Mouette · 07/07/2009 19:12

Well said... I'm standing by, and waiting for the terrible twos... Whilst chatting to my son in French...

AnnieLobeseder · 07/07/2009 23:17

ZZZZ - apologies for the delay in replying... and now I'm not even going to answer your question for fear of being accused of being Russianist!

MIFLAW · 08/07/2009 09:34

I don't think, TBH, that one can ever truly "run with the herd" again if trying to be a bilingual family with children. There are too many differences, too many shifting priorities and too many things you can't take for granted. That's what caused me, very briefly (perhaps a week) to bottle it when my daughter was born and go back on my decision.

But then i thought, who wants to run with the herd? As herds go, it doesn't look very exciting ...

ZZZenAgain · 08/07/2009 10:15

ah gotcha Annie but you answered it then anyway!

I am feeling a bit relieved that I don't live in a francophone country tbh reading this thread. I dunno about my accent in French, presumably absymal if my French teacher at school was anything to go by.

I found they all understood me just fine when I was buying something from them (they nod encouragingly all the time like dp with a dc learning to walk); but otherwise for some reason not unless they were men on the prowl and they seem to understand well enough too. Strange altogether.

Pitchounette · 08/07/2009 20:11

Message withdrawn

Pitchounette · 10/07/2009 09:18

Message withdrawn

slng · 10/07/2009 10:19

Terrified.

MIFLAW · 10/07/2009 10:25

Still here.

Still enjoying, too, the word "Russianist" meaning someone woh is anti-Russian. When I was studying Russian at uni we were known as the Russianists .... Though I suppose if one spent any length of time in Moscow one could be a Russianist in both senses ...

Pitchounette · 10/07/2009 14:28

Message withdrawn

MIFLAW · 10/07/2009 15:02

I tried to teach daughter as a baby using Doman's method (ie 8-12mths) but stopped because I got a lot of flak on this site and then someone said it had worked too well for her and turned her into a friendless freak (I perhaps paraphrase slightly ...)

Will definitely try again when she is a little older though (2? 3?) as feel that reading in French will add to her vocab and increase the number of "models" she has.

What IS the French method? I'd love to know.

slng · 10/07/2009 15:15

MIFLAW - are you referring to me? We use the Doman approach to teach reading and writing Chinese. Best thing ever.

MIFLAW · 10/07/2009 17:56

No no no.

I said that I was using it and invited constructive advice.
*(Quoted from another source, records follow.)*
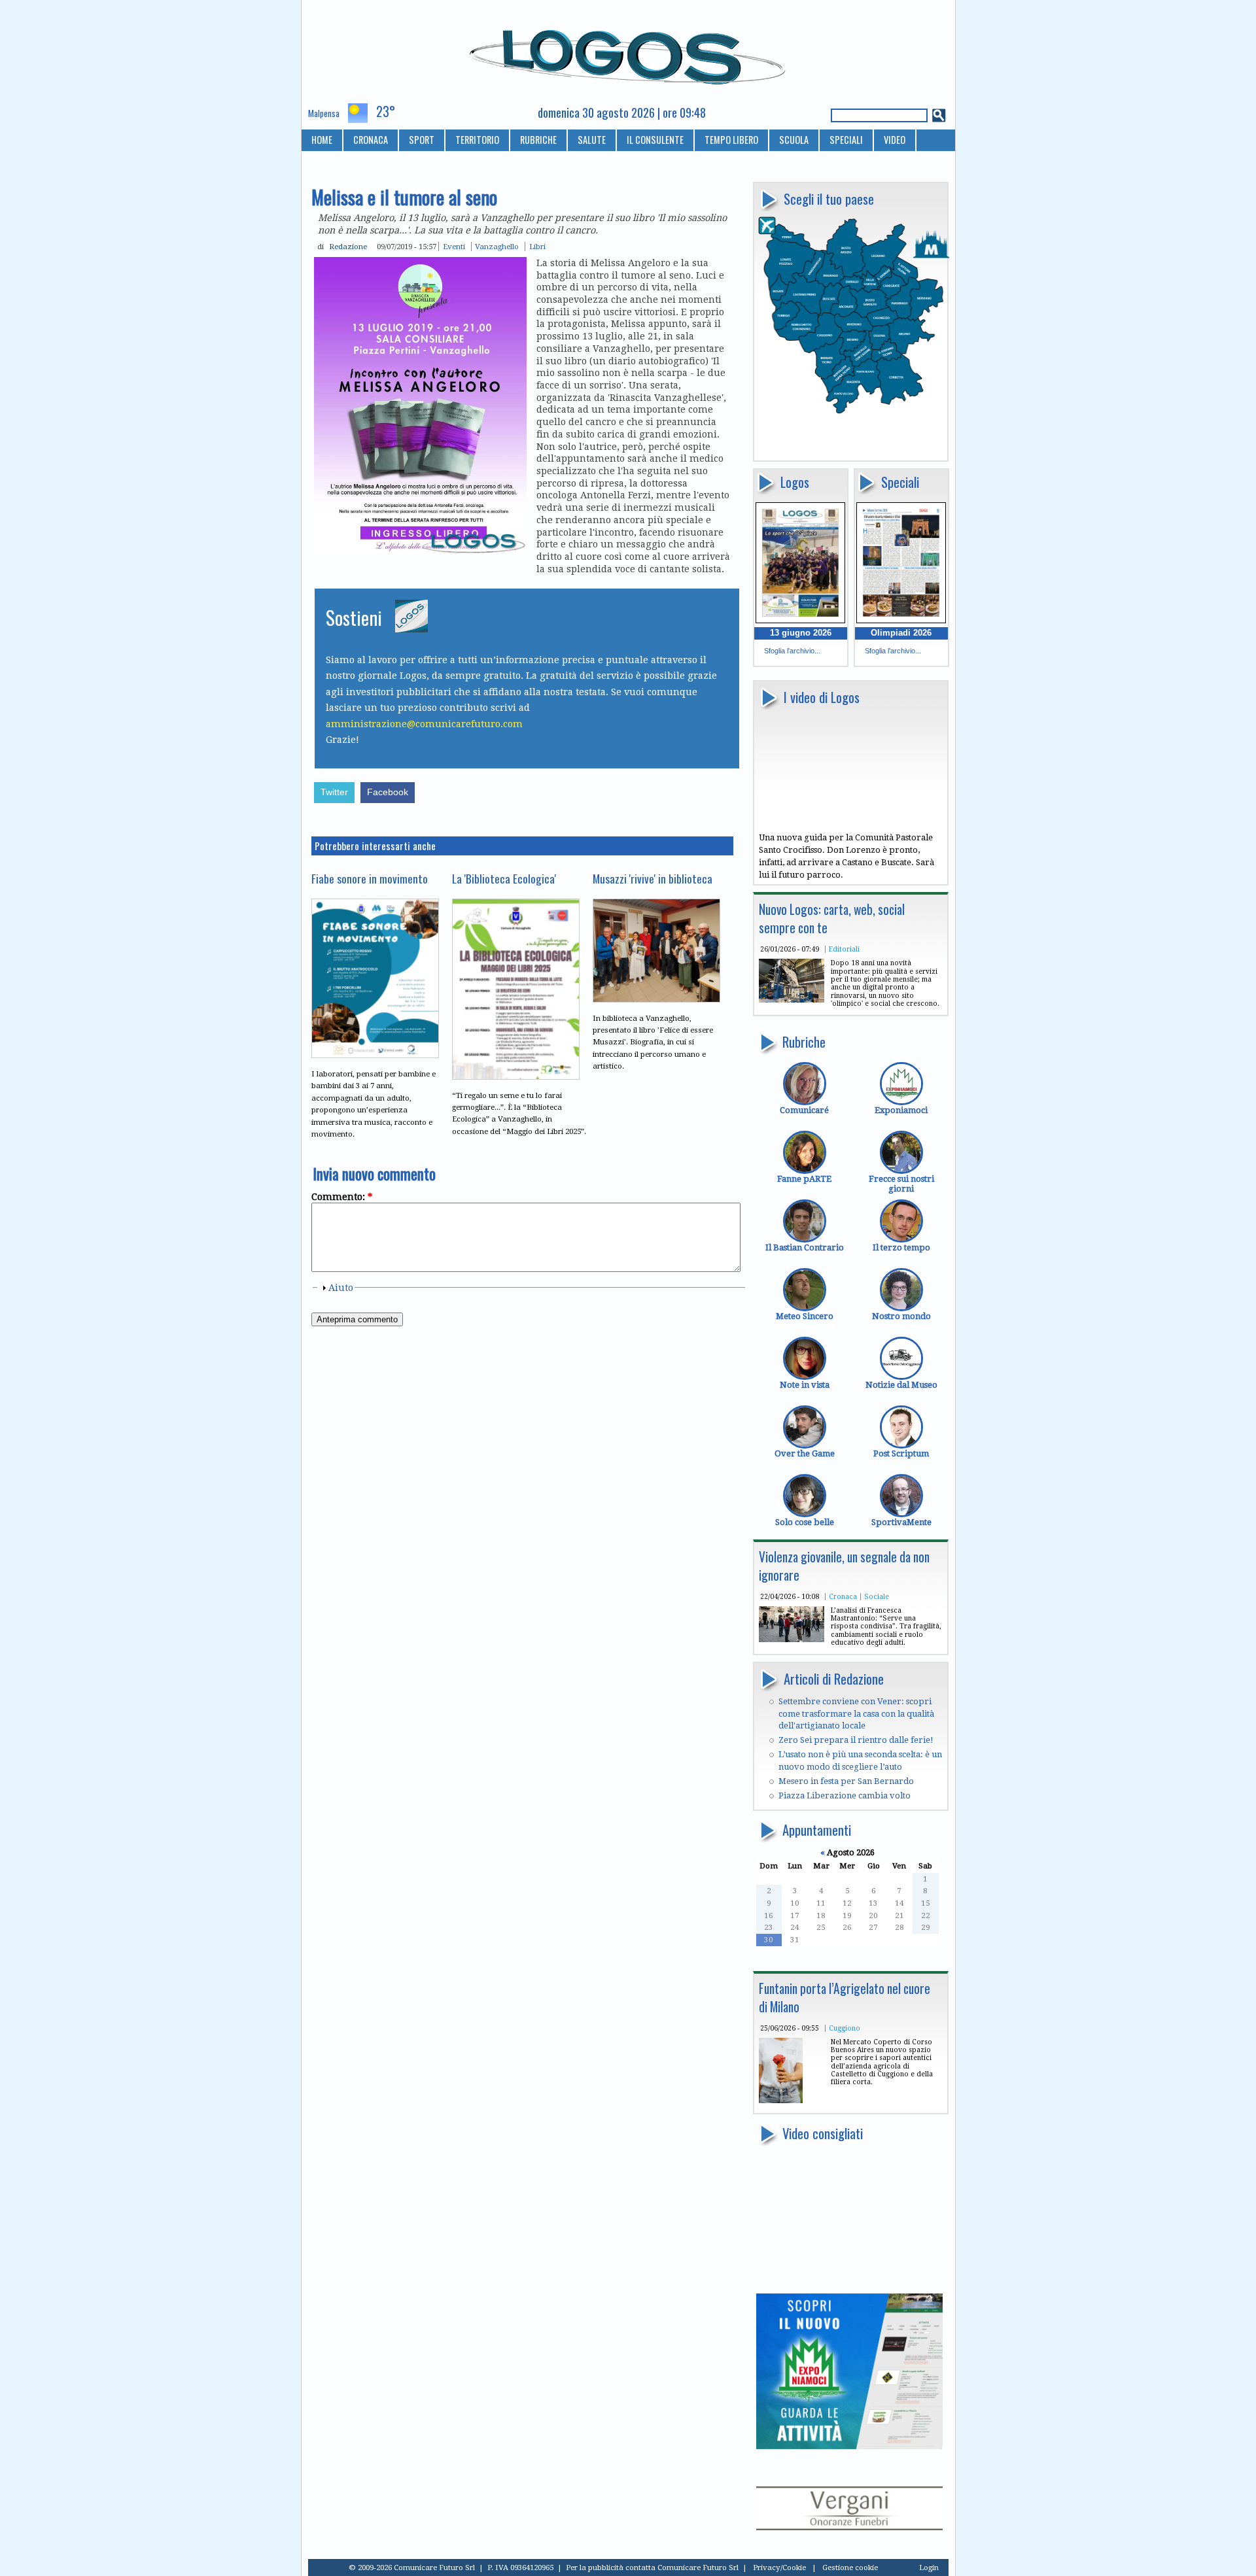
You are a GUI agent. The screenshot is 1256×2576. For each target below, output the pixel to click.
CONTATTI (330, 161)
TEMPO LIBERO (731, 139)
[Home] (628, 51)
Amongst all the soapbox experts and the "you're going to hell" merchants one woman said that her own parents had used it on her and it had worked. In fact, it had worked so well that she had stuck out at school and her social relations with peers had severely suffered.

I decided this was probably not going to happen to us but, just in case it did, I put the programme on hold (plus it was getting hard to hold newly-crawling infant's attention, big red letters or not.)